**AIM**: Please replace "pixels" with "px" throughout the data below and keep everything else unchanged.
>> start RECORDS SHOWN
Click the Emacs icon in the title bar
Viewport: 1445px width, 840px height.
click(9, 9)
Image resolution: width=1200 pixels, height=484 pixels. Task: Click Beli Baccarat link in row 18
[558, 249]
>> end RECORDS SHOWN
**ANSWER TO THIS PROBLEM**:
Click the Emacs icon in the title bar
Viewport: 1445px width, 840px height.
click(9, 9)
Image resolution: width=1200 px, height=484 px. Task: Click Beli Baccarat link in row 18
[558, 249]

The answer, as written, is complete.